La filosofia del nuovo PRG è diversa da quella del piano presentato e ritirato con la Giunta Rutelli dall’Assessore Cecchini perché tempera il “pianificar facendo”, che ne era lo spirito ispiratore e nasconde le sue storture. Il tutto è dimostrato dal modo di edificare nelle centralità metropolitane e urbane, nelle aree di riserva a trasformazione vincolata, nei programmi integrati d’intervento e nei progetti urbani. Gravità ulteriore riveste quel 12% di mc a cui viene data una “destinazione flessibile”, ossia il suo uso finale viene rinviato al momento della pianificazione attuativa.
La questione delle aree agricole
La cosa peggiore è l’ennesima acquisizione di aree agricole a fini edificatori. In particolare le aree di riserva a trasformazione vincolata sono il più grave attentato a ciò che rimare dell’agro romano e vanno cancellate radicalmente. Circa 700 ettari subiranno la colata di 6 milioni di mc. Mi corre l’obbligo di ricordare che la proprietà di queste aree è dei soliti speculatori edilizi: Caltagirone e soci. Con tale decisione si continua a perseguire la solita logica, cioè quella di aiutare e favorire la rendita fondiaria a danno della qualità della vita.

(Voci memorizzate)
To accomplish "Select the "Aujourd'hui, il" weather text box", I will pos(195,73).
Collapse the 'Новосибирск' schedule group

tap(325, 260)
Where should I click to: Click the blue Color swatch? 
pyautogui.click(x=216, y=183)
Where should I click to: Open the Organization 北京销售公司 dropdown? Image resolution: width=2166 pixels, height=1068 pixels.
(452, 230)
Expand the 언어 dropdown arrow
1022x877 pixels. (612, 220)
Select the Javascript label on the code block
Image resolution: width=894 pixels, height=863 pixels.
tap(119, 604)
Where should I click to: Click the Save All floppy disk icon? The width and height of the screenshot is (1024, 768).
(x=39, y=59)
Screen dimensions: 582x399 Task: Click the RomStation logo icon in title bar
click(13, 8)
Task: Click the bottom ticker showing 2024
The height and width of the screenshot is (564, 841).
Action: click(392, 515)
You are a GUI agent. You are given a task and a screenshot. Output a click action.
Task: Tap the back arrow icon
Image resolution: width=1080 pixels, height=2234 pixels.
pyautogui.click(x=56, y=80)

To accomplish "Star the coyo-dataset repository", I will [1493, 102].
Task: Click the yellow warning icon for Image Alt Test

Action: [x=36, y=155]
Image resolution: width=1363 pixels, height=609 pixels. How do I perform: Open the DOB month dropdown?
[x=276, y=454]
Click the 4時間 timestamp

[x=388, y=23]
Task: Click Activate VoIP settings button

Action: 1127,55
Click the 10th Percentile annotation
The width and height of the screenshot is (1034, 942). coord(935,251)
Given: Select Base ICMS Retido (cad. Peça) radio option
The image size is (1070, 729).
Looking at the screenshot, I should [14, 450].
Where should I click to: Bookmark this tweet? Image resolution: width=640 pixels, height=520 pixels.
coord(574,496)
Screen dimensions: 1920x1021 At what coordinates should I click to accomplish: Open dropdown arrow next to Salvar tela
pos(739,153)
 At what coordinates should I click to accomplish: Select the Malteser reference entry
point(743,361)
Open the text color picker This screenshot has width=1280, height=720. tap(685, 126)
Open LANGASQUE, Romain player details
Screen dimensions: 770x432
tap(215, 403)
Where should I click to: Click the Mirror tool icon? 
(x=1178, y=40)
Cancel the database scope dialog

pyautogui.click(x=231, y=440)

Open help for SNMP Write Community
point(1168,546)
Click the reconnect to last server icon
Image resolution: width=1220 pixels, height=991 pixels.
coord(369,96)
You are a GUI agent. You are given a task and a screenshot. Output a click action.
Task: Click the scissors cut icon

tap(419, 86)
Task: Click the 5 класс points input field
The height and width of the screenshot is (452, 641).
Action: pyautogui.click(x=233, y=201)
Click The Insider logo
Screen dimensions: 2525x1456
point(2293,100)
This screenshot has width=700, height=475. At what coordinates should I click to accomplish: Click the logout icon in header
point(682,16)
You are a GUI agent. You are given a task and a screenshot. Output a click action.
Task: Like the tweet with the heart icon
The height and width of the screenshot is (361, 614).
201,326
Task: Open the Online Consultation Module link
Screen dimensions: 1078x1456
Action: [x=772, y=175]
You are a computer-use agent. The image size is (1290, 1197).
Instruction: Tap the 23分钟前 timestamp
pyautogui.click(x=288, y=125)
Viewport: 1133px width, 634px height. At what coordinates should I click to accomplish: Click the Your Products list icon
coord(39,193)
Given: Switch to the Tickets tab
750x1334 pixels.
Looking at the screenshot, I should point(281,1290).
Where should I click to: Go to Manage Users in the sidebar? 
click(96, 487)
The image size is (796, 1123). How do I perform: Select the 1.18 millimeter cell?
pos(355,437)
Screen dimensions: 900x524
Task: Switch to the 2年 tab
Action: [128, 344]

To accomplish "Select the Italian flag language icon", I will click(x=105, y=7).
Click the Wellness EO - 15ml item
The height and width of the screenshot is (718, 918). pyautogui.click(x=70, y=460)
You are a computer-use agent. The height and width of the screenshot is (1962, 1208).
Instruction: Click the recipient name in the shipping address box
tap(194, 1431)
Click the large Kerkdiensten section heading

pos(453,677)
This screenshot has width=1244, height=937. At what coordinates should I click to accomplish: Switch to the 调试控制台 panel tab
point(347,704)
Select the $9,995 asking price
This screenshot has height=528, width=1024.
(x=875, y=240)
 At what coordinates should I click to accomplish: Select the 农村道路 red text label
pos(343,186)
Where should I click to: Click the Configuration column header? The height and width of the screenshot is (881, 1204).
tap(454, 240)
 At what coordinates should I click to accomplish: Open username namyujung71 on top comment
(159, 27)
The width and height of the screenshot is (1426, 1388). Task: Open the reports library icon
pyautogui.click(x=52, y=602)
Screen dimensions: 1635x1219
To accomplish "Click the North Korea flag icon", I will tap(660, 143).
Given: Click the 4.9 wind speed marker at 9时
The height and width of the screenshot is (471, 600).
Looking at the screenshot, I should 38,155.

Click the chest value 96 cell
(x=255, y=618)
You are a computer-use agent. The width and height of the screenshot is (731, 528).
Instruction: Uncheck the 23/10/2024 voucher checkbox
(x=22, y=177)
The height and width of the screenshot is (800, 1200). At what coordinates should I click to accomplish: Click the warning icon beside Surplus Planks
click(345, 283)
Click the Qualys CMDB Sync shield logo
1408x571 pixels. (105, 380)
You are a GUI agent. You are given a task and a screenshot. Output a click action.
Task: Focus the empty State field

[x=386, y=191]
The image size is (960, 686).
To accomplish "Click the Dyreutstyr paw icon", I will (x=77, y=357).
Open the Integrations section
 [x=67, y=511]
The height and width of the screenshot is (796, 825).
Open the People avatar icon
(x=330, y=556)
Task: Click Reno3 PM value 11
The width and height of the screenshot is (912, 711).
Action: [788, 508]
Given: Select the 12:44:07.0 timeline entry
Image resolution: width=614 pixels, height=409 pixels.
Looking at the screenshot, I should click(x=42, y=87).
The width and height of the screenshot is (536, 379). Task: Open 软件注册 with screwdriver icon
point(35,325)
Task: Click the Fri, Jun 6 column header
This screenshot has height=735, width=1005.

Obiettivo del compito
Prosegui il testo sul nuovo PRG e sulle aree agricole, riprendendo dopo la sua ultima frase. L'elenco è un materiale a sé, distinto dal testo.

Risposta al compito
L’ennesimo ricorso alle aree agricole quale “riserva edilizia della Città” conferma che la riduzione delle cubature deve partire anche e soprattutto dal residuo di Piano, perché oltre alle compensazioni provenienti dal Piano delle Certezze si porta dietro milioni di mc ormai inutili e soffocanti per la metropoli. La scomparsa della tutela delle aree agricole diventa la testa di ponte delle future zone di sviluppo edilizio. La Giunta ha addirittura accelerato varando un bando per permettere nuove richieste di edificazione delle aree agricole. In controtendenza è opportuno evidenziare che nella Regione Lazio si è determinata nel settore agricolo una crescita dell’occupazione, in un solo anno, di 21 mila unità, grazie anche alla crescita del settore biologico, ma si è certificato un decremento delle aziende agricole dell’area romana.
Devono essere escluse dalle aree di espansione del Piano, oltre alle aree agricole, le aree che minacciano i parchi e le riserve naturali; quelle che pregiudicano le preesistenze archeologiche; le emergenze indicate dalla carta dell’Agro e dai vincoli di natura Paesistica; le aree di valore ambientale e paesistico.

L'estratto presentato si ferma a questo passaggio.